◆ EXERCISE PROMPT: From the records below, transcribe only the lines running from the one with "Click the Tell a Story prompt icon" through the one with "has height=372, width=1568.". Keep both of those end lines.
------------------------------------------------
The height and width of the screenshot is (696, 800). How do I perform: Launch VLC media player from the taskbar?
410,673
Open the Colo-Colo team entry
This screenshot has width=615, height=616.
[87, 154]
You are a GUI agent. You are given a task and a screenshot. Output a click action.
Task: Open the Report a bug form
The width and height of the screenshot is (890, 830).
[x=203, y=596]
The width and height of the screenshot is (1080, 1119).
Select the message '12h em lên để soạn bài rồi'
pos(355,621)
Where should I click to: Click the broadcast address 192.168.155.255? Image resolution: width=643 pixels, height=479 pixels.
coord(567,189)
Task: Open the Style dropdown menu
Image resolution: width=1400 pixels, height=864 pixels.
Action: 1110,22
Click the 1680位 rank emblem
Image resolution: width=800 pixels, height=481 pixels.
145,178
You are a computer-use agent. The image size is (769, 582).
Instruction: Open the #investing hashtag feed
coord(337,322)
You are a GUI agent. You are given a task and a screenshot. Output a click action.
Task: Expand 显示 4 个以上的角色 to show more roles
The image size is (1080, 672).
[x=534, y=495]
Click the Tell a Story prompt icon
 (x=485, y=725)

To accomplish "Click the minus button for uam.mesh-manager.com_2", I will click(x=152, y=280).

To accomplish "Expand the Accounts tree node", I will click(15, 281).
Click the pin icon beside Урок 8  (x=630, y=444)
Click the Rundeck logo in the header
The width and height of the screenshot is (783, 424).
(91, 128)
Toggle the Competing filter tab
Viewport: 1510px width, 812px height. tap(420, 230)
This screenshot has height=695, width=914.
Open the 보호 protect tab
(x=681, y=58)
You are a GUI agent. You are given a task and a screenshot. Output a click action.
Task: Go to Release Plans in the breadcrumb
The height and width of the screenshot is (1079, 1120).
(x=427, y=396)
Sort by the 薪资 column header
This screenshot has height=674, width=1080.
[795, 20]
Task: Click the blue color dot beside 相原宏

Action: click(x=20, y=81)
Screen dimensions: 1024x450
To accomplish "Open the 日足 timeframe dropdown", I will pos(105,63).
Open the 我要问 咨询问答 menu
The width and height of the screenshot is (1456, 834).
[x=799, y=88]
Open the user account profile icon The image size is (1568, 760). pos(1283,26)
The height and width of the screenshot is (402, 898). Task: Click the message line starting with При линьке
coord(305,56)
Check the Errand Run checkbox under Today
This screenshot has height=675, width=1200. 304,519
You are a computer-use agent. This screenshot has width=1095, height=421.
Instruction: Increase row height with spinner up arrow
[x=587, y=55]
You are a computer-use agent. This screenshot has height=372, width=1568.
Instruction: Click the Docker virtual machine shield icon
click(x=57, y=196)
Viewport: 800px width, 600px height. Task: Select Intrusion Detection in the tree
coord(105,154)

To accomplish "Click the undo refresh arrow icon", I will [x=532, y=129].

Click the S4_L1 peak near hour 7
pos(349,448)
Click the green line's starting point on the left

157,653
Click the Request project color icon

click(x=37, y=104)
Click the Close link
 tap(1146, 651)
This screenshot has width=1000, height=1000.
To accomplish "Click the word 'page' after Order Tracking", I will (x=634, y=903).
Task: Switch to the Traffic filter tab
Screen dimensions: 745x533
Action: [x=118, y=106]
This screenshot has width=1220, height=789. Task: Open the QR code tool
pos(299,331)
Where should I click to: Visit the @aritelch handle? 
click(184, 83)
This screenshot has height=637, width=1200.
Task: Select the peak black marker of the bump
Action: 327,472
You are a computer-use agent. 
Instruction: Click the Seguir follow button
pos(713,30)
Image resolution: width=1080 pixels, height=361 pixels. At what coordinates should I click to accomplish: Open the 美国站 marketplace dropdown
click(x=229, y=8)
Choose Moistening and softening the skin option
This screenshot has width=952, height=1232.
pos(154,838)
------------------------------------------------
◆ EXPECTED ANSWER:
Click the Tell a Story prompt icon
 (x=485, y=725)

To accomplish "Click the minus button for uam.mesh-manager.com_2", I will click(x=152, y=280).

To accomplish "Expand the Accounts tree node", I will click(15, 281).
Click the pin icon beside Урок 8  (x=630, y=444)
Click the Rundeck logo in the header
The width and height of the screenshot is (783, 424).
(91, 128)
Toggle the Competing filter tab
Viewport: 1510px width, 812px height. tap(420, 230)
This screenshot has height=695, width=914.
Open the 보호 protect tab
(x=681, y=58)
You are a GUI agent. You are given a task and a screenshot. Output a click action.
Task: Go to Release Plans in the breadcrumb
The height and width of the screenshot is (1079, 1120).
(x=427, y=396)
Sort by the 薪资 column header
This screenshot has height=674, width=1080.
[795, 20]
Task: Click the blue color dot beside 相原宏

Action: click(x=20, y=81)
Screen dimensions: 1024x450
To accomplish "Open the 日足 timeframe dropdown", I will pos(105,63).
Open the 我要问 咨询问答 menu
The width and height of the screenshot is (1456, 834).
[x=799, y=88]
Open the user account profile icon The image size is (1568, 760). pos(1283,26)
The height and width of the screenshot is (402, 898). Task: Click the message line starting with При линьке
coord(305,56)
Check the Errand Run checkbox under Today
This screenshot has height=675, width=1200. 304,519
You are a computer-use agent. This screenshot has width=1095, height=421.
Instruction: Increase row height with spinner up arrow
[x=587, y=55]
You are a computer-use agent. This screenshot has height=372, width=1568.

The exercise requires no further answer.